30 Temmuz 2013 Salı

SİLİVRİ ESİRLERİ DERHAL SERBEST BIRAKILSIN


24-27 Temmuz 2013
BODRUM

Bir sanık mahkeme tarafından suçlu olarak belirlenmeden suçlu değildir. Savcı tarafından soruşturulur, suçluluk konusunda yeterli delil ve hakkında kaçma şüphesi varsa mahkeme tarafından tutuklanma kararı alınır. Bu tutukluluk süresi, kesinleştikten sonra suçun ceza süresinden düşürülür.
En uzun tutukluluk süresi, ağır ceza mahkemesinin görevine girmeyen işlerde bir yıl, giren işlerde ise 2 yıldır. Bu süre, zorunluluk hallerinde gerekçeleri gösterilerek yarı yarıya uzatılabilir. Sonuçta en uzun tutukluluk süresi 3 yıldır.
Ancak, devletin güvenliğine, anayasal düzene ve bu düzenin işleyişine, milli savunmaya ve devlet sırlarına karşı ve casusluk suçların görülmesi için kurulan özel mahkemeler ki tutuklama süresini 5 yıl, 3713 sayılı Kanunun 10. Maddesinin beşinci fıkrasına göre de 2 kat yani 10 yıl olarak uygulamaktaydı.
Artık özel mahkemeler yok. Anayasa Mahkemesi de 4 Temmuz 2013 günü “Ceza Muhakemesi Kanununda öngörülen tutuklama süresi iki kat olarak uygulanır” biçimindeki fıkranın da iptaline karar vermiştir.
Bu durumda Ergenekon isimli davadan tutuklu bulunan sanıklar dava konusu ağır cezaya girdiğinden en fazla 3 yıl tutuklu olabilecekken halen tutukluluk durumları devam ettirilmektedir. Özel mahkemeler olmuş olsaydı bile bu süre 5 yılı geçemeyecekti.
Bu nedenle tutukluların cezaevinde bırakılmaları kanunsuzdur ve suçtur! Ergenekon davası tutukluları derhal serbest bırakılmalıdır!



         Düşünün tutuklanıyorsunuz ve yargılanmadan yıllarca hapis yatıyorsunuz. 10 yıl sonra “AA!!! PARDON…” diyerek sizi serbest bırakıyorlar.
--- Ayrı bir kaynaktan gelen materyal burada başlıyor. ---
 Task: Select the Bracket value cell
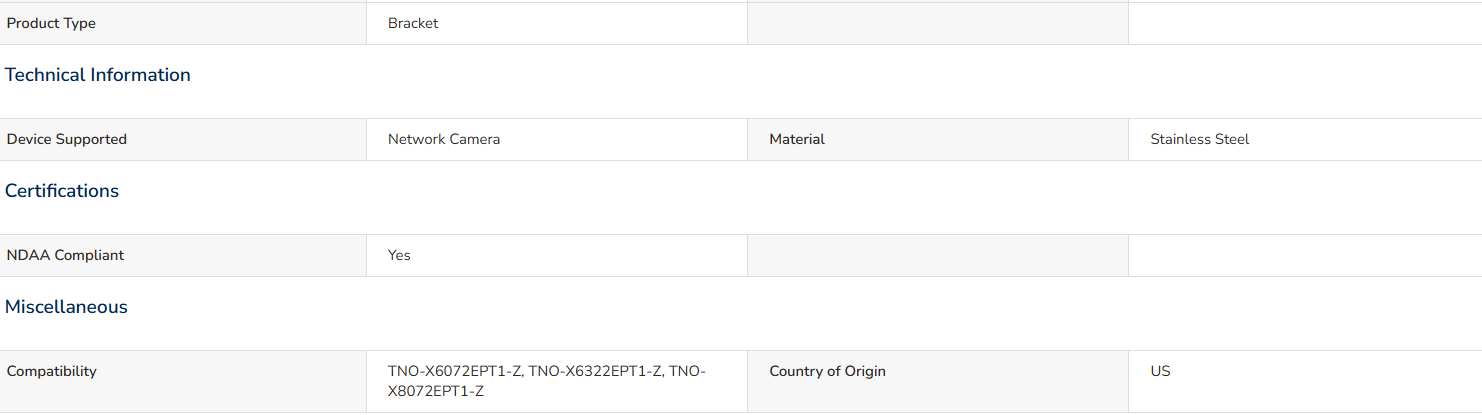(557, 23)
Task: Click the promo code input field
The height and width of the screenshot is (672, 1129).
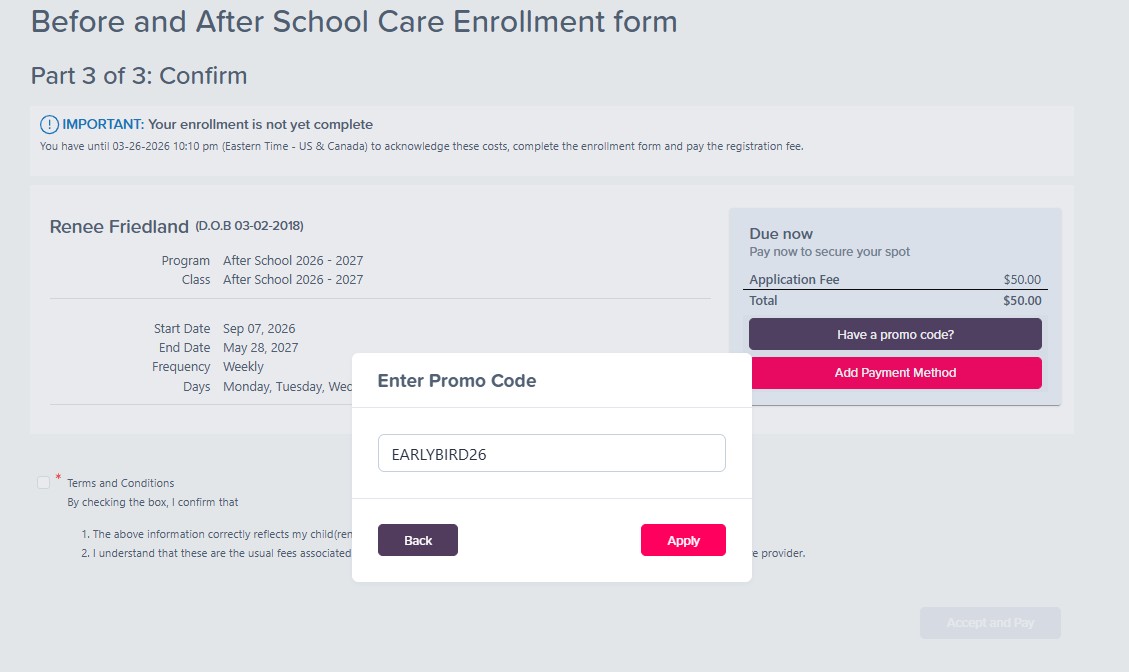Action: [551, 453]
RTE’nin ileri demokrasisinin !!!! uygulandığı Türkiye dışında hangi demokratik rejimde bu olabilir?


           İşte 24 Temmuzda Bodrum belediye meydanında Ziya başkan bunu dile getiren bir basın açıklaması yaptı. Katılan partili, izleyici ve basın mensubu sayısı az da olsa gereken konuşma gerçekleşti ve başkan konuşmasını “ Sayın Doğu Perinçek ve diğer Ergenekon davası tutukluları derhal serbest bırakılmalıdır!” sözleri ile bitirdi.


           İlk masa 25 Temmuz Perşembe günü saat 09.00’da Yalıkavak’ta. El bildirileri henüz yetişmedi. Bu nedenle gecikme var. Niyetimiz hava fazla ısınmadan kampanyayı başlatıp 3 saat çalıştıktan sonra öğlen bitirmek. Ancak bildirileri alıp Yalıkavak’a ulaşmam saat 12’yi buldu. Masanın yeri belediyenin yanı, pazar yeri girişi. Ama daha önce belirlediğimiz yer işgal edilmiş. Biraz daha yana giderek, oradaki sarımsakçıyı da kenara iterek yerleştik. Vakit kaybetmeden erkekler Pazar alanına yayılarak bildirileri dağıtmaya, bayanlar da masa başında imza toplamaya başladı.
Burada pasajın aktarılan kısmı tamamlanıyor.